(Stored items)
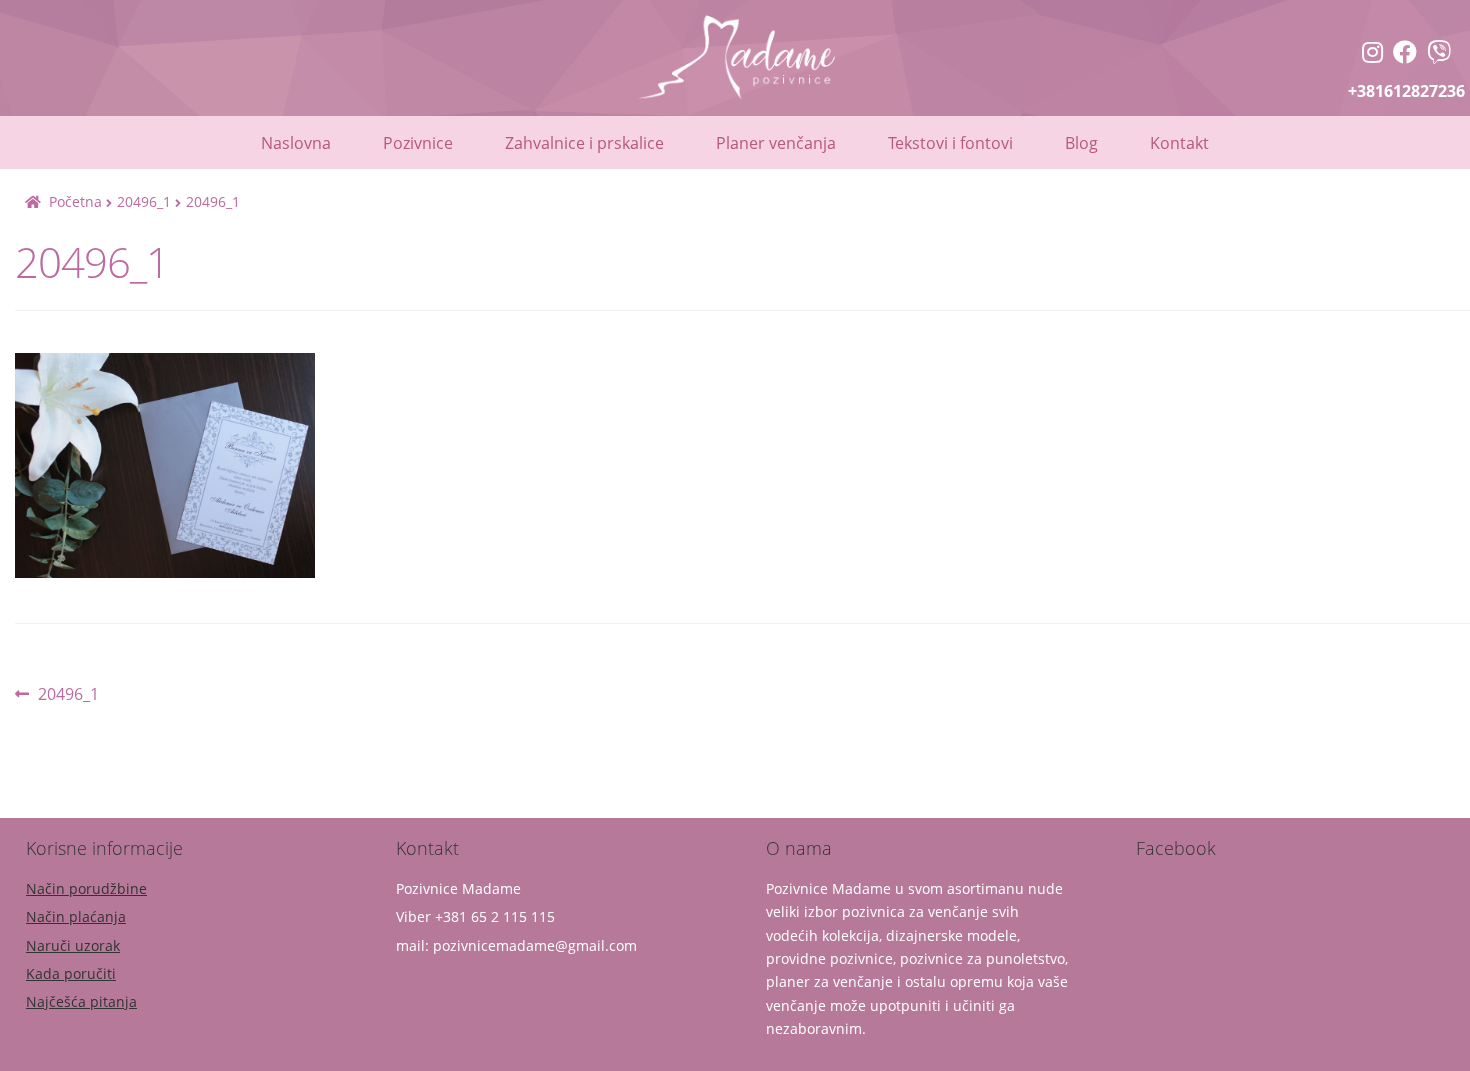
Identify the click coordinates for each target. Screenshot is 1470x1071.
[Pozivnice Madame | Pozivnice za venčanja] (1372, 54)
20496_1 (144, 201)
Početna (75, 201)
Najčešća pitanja (81, 1001)
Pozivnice (418, 143)
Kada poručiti (71, 973)
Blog (1081, 143)
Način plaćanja (76, 916)
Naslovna (296, 143)
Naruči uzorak (73, 945)
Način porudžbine (86, 888)
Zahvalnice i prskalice (584, 143)
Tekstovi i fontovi (950, 143)
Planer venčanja (776, 143)
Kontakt (1179, 143)
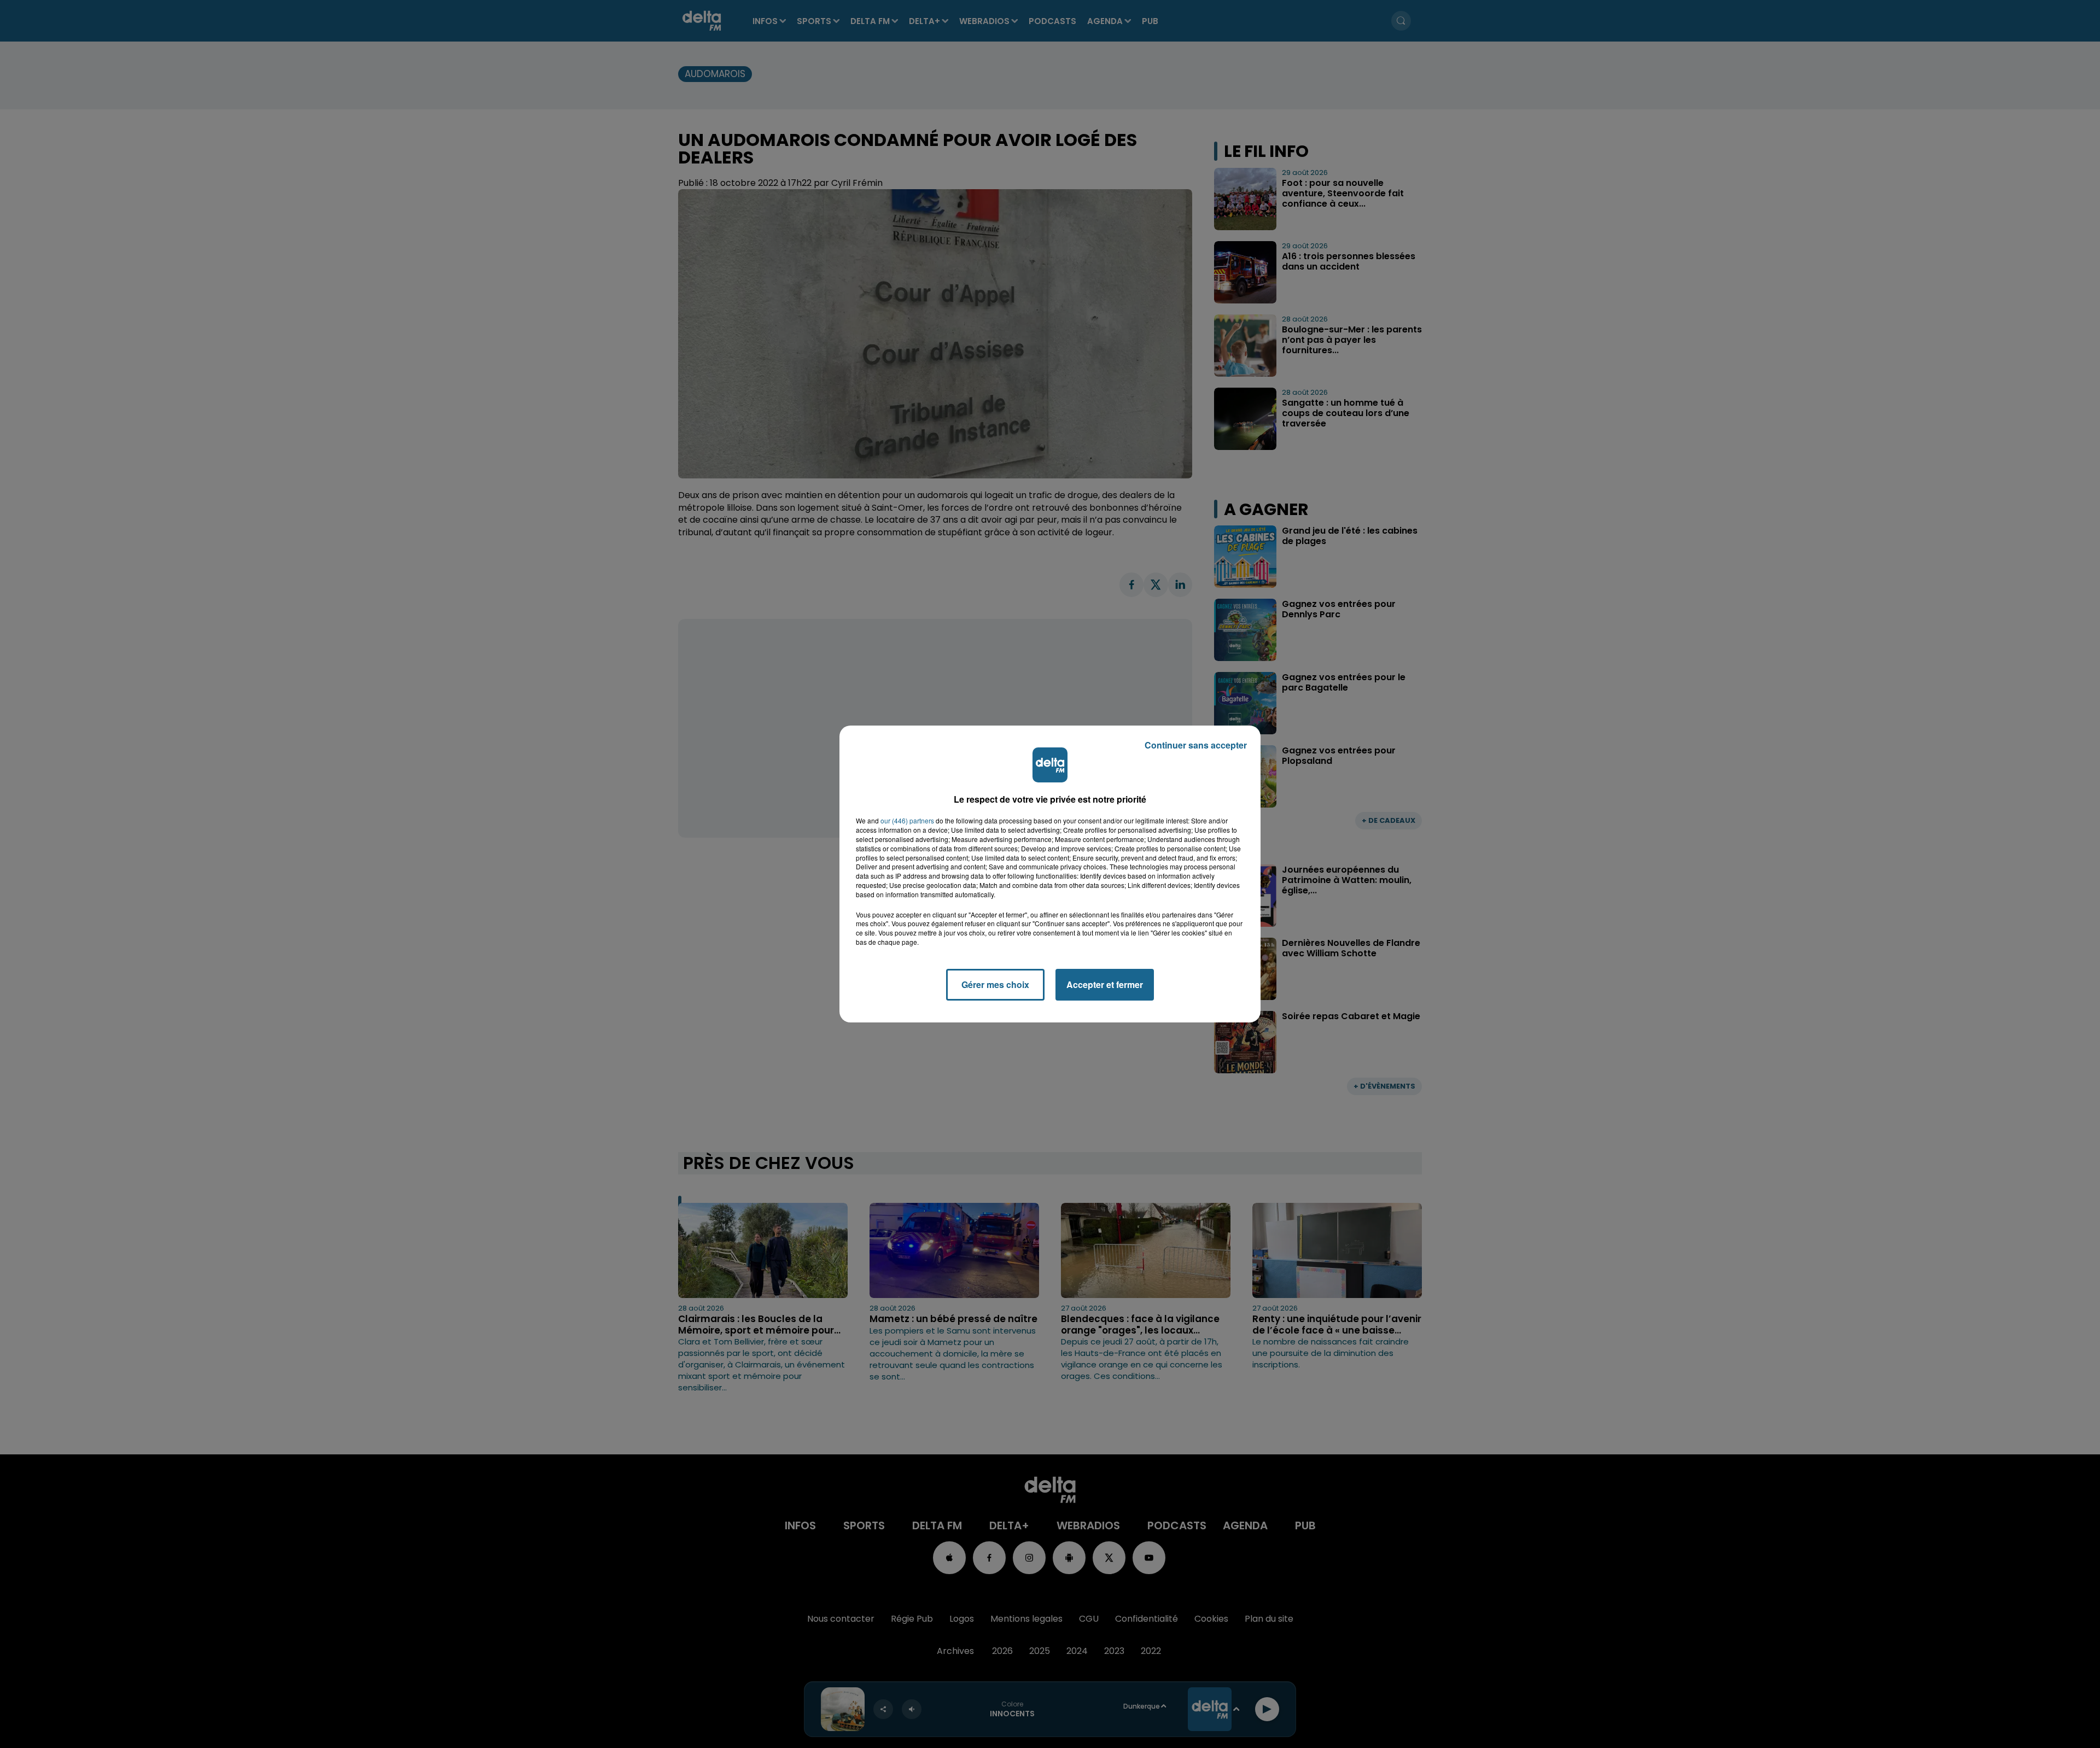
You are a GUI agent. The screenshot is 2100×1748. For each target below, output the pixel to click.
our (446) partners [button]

- Required work:
Although the records above contain pictures, output every line exactly and leave the pictures out.

- Result:
Identify the click coordinates for each target. Screenshot is 1470x1071.
[Pozivnice Madame | Pozivnice za venčanja] (1372, 54)
20496_1 (144, 201)
Početna (75, 201)
Najčešća pitanja (81, 1001)
Pozivnice (418, 143)
Kada poručiti (71, 973)
Blog (1081, 143)
Način plaćanja (76, 916)
Naslovna (296, 143)
Naruči uzorak (73, 945)
Način porudžbine (86, 888)
Zahvalnice i prskalice (584, 143)
Tekstovi i fontovi (950, 143)
Planer venčanja (776, 143)
Kontakt (1179, 143)
You are a GUI agent. The screenshot is 2100×1748. For each target below, output the pixel to click.
our (446) partners [button]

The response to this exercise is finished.